睡眠障害


不眠症 治療 薬不眠症は、生活習慣や加齢などから生じるからだの変化によって起こります。なので不眠症を治療するときの基本は、まずは生活習慣をただしていくことが中心になります。

ただし、生活習慣の改善をベースにおいても、かなりの不眠症の症状がある人にとっては、それだけですぐに不眠症の治療がうまくいくというわかではありません。

そこで、つらい不眠症の症状を改善していくために、を使って不眠症の症状をとる治療が行われます。

以前は、不眠症の治療というと、バルビツール系といわれる睡眠薬が使用されていました。
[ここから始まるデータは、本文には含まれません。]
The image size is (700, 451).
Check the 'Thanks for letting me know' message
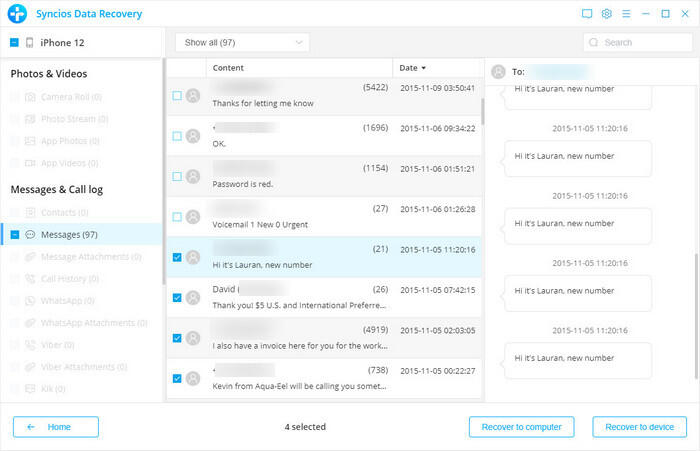(x=177, y=96)
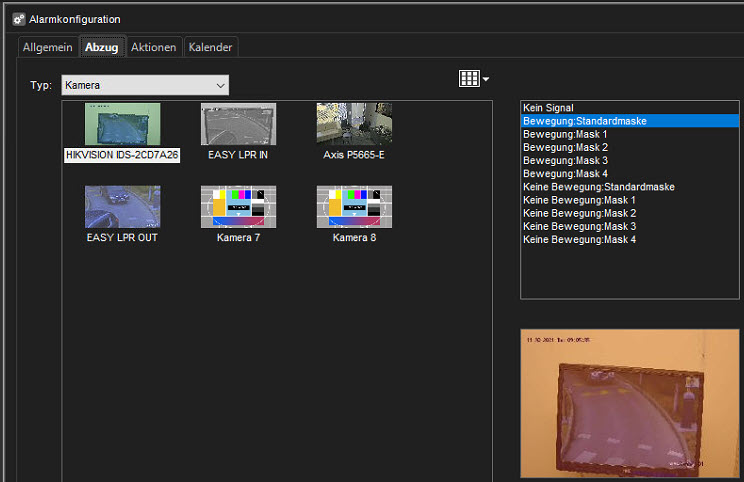
Task: Switch to the Allgemein tab
Action: [x=49, y=48]
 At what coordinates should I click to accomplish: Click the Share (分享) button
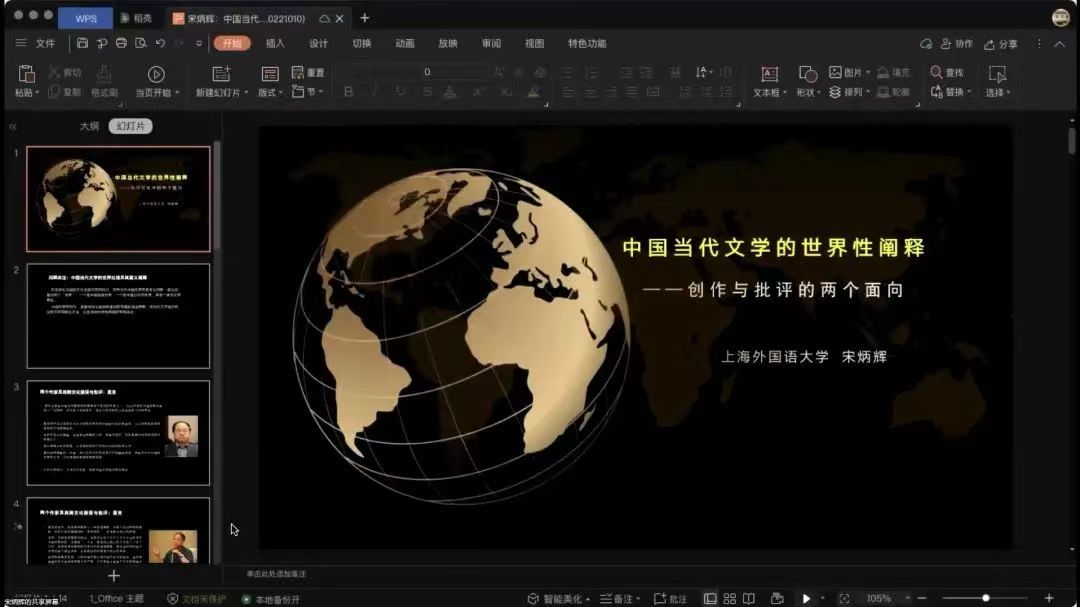click(1001, 44)
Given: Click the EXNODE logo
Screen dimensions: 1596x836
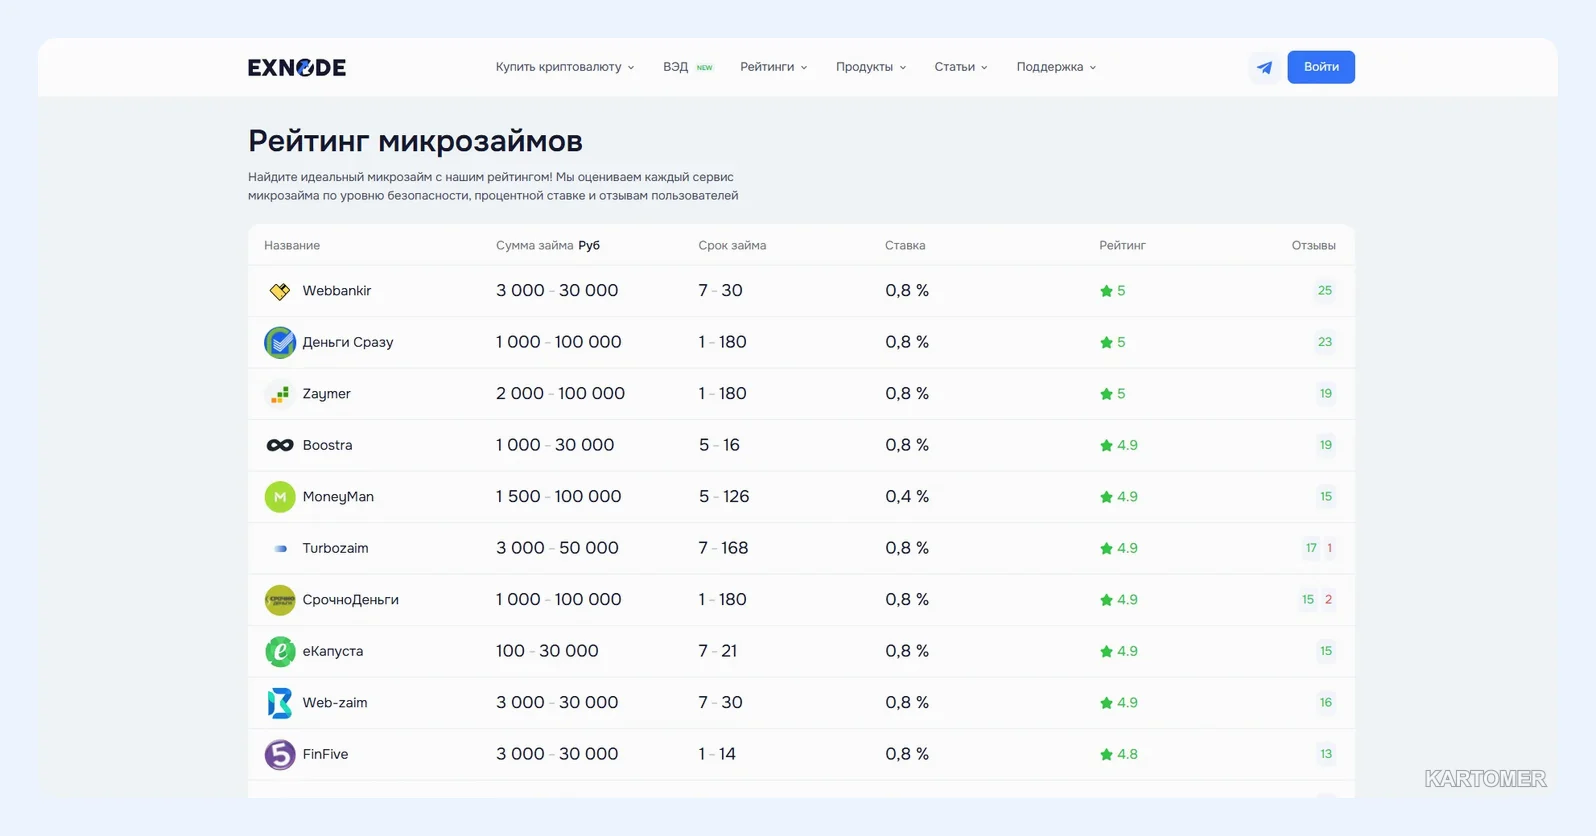Looking at the screenshot, I should click(297, 67).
バルビツール系の薬は、効果がある反面、使っているうちに次第に量を増やさないと効果がなくなるいったことや、呼吸が抑制されたりして、安全面から考えるといくつかの問題点がありました。

今現在、睡眠薬としてつかわれているのが、ベンゾジアゼピン関連物質といわれる種類の薬になります。

このベンゾジアゼピン関連の薬は、自然な眠気を発生させ、常習性や副作用があまりなく非常に安全性の高い薬とされています。鎮静催眠作用と安定剤的効果といった働きがあります。

鎮静催眠作用というのは、穏やかに眠りにさそってくれる作用です。そのなかには作用時間が長いものと短いものがあります。

安定剤的作用というのは、気分をほぐして不安を和らげる抗不安作用と筋肉の緊張をほぐし、肩こりや頭痛などに効果のある筋弛緩作用の二つです。

ベンゾジアゼピン関連のものは、いろいろな種類があって、どのような不眠症の症状のタイプかによって選ばれます。


睡眠障害には90もの種類があります。睡眠障害には、いろいろな種類があります。不眠症、過眠症、概日リズム睡眠障害などなど睡眠異常をはじめ、90種類ともいわれています。

日本では、精神生理性不眠、睡眠関連呼吸障害、薬物依存性睡眠障害、概日リズム性睡眠障害の4種類が主なもので、睡眠障害に悩んでいる人の年齢層は、思春期から初老期まで幅広く、最近では、中高年からの精神性生理性不眠と睡眠関連呼吸障害にかかる人が増えているようです。

精神性不眠は、実際にしっかりとねむっているのにもかかわらず、本人に熟睡感がないのが特徴です。眠れないと思い込むことと、眠らなければあせりが強く、精神的な緊張感が増やしやすいため、いっそう寝つきが悪くなる悪循環が生まれます。

睡眠関連呼吸障害は、過眠症に属していて、日中の過剰な眠気が慢性的、または一定期間持続します。夜間の不十分な睡眠によるものと、十分な睡眠をとっているにもかかわらず出現してくる両方があります。睡眠時無呼吸症候群は、睡眠関連呼吸障害になります。

日本人は太っていなくても睡眠時無呼吸症候群になるようです。睡眠時無呼吸症候群は、肥満の人がなりやすいといわれますが、日本人の場合は肥満でない人にも多く見られます。

途切れがちに続く大きないびきをかく人、寝ているあいだにも息苦しくなったり、窒息感で目覚めたりする人は、この睡眠障害の疑いがあります。

睡眠時無呼吸症候群に限らず、睡眠障害を放置をしておくと、眠っているあいだに分泌されるホルモンが分泌されにくくなり、免疫力が弱まって、糖尿病、心臓疾患、脳卒中などの生活習慣病をまねく危険があります。

この機会に不眠に限らず、自分の睡眠について改めて見直すようにしてみましょう。